— DO THIS —
Reproduce each of the following rows word for word, keeping every line as it appears.

— Records —
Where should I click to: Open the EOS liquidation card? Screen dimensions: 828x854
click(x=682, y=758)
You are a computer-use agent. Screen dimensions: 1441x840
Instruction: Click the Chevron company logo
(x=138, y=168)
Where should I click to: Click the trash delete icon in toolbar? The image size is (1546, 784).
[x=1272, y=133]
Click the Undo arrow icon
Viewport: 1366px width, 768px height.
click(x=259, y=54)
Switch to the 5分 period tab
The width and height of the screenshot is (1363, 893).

— WORKED SOLUTION —
Where should I click to: Open the EOS liquidation card? Screen dimensions: 828x854
click(x=682, y=758)
You are a computer-use agent. Screen dimensions: 1441x840
Instruction: Click the Chevron company logo
(x=138, y=168)
Where should I click to: Click the trash delete icon in toolbar? The image size is (1546, 784).
[x=1272, y=133]
Click the Undo arrow icon
Viewport: 1366px width, 768px height.
click(x=259, y=54)
Switch to the 5分 period tab
The width and height of the screenshot is (1363, 893).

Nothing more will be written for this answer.